COVID-19 is unprecedented pandemic threading the mankind existence in the recent time, with globally reported (256,966,237) confirmed cases, including (5,151,643) death, as of 22 of November 2021WHO (2020). The COVID-19 vaccine doses administered globally were (7,408,870,760) doses as of 22 of November 2021 WHO (2020).
Strategy to face this serious threat include prevention of getting infection and rational treatment of symptomatic infected ones. Treatment can adopt one or all of the three strategies; prohibiting the virus from entry into the human cells, halt replication of the virus inside the human cells, and neutralizing the inflammatory and other effects of the virus pathogencity.
Replication inhibitors are important tool in the tools box against COVID-19, however they are not substitute for vaccination against COVID-19 and other adopted preventive measurements. Still prevention is the best medicine for any disease.
The aim of this review is to further explore the replication inhibitors as emerging tools for treatment of symptomatic cases of COVID-19. Many encouraging results have emerged from recent clinical trials. This may help to bridge the gap in existence knowledge and stimulate further discussion to enhance conducting more clinical trials for the treatment of COVID-19 and repurpose already existing other viral replicating indictors for treatment of COVID-19. Remdesivir, Molnupiravir and Paxlovid are promising viral replicating inhibitors drugs for treatment of symptomatic COVID-19 patients. Since Molnupiravir and Paxlovid are given orally as five days short course, are significantly of great value for low-income countries.
Keywords: COVID-19, Coronavirus, Remdesivir, Molnupiravir, Paxlovid
Coronaviruses belong to the Coronaviridae family in the order Nidovirales, it possesses a crown-like spikes on the outer surface of the virus; so, it was named Boopathi et al. (2020), Coronaviruses size is (65–125 nm) in diameter and contain a positive sense, single-stranded RNA as a nucleic material with size ranging from 26 to 32kbs in length Schoeman and Fielding (2019). The subgroups of coronaviruses family are alpha (α), beta (β), gamma (γ) and delta (δ) coronavirus. Beta. These viruses were thought to infect only animals until the world witnessed a severe acute respiratory syndrome (SARS) outbreak caused by SARS-CoV, 2002 in Guangdong, China. Another pathogenic coronavirus, known as Middle East respiratory syndrome coronavirus (MERS-CoV) caused an endemic in Middle Eastern Countries. a decade later Harapan and Itoh. (2020)

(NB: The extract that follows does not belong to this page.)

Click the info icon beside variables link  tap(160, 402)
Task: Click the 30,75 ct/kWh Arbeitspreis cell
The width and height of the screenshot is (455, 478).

Khan et al. (2020). However, beta-coronaviruses are clinically important group because they comprise the most highly pathogenic viruses against humans, including SARS-CoV-2, MERS-CoV, and SARS-CoV Khan et al. (2020), Cui et al. (2019)
2. CORONA VIRUS STRUCTURE
The characteristic morphology of Corona virus is spherical envelope, with club-shaped projections, that look like solar corona or a crown and made of a highly glycosylated protein called spike protein. It has other three structural proteins, envelope, membrane, and nucleocapsid. The virus genome is single strand positive-sense RNA, that is similar to host mRNA of approximately (26 to 32) kb. The first two-thirds of the genome consists of two large overlapping open reading frames that encode sixteen (16) nonstructural proteins, including proteases, RNA-dependent RNA polymerase (prRdRp), RNA helicase, primase, and others, that form the viral replicase complex, a platform to propagate viral mRNAs. The remaining portion of the genome includes interspersed open reading frames for the structural proteins, as well as a number of accessory proteins generally nonessential for replication in tissue culture but capable of suppressing immune responses and enhancing pathogenesis. The nonstructural proteins are all potential targets for therapies, which would in theory work against all corona viruses. Bergmann and Silverman (2020).
Symptoms of COVID-19 starts from two days to two weeks after exposure to the virus with mean incubation period of about five (5) days WHO (2020). Presentations of COVID-19 have ranged from asymptomatic, mild symptoms, to severe illness and death. Common symptoms have included fever, cough, and shortness of breath. Other symptoms, such as malaise and respiratory distress, have also been described Lauer et al. (2020), Hui et al. (2020).
Viral genome replication is essential step in the virus life cycle and it is a potential site for antiviral intervention, such as chain terminators and other antiviral drugs acting by inhibiting different steps in the virus life cycle.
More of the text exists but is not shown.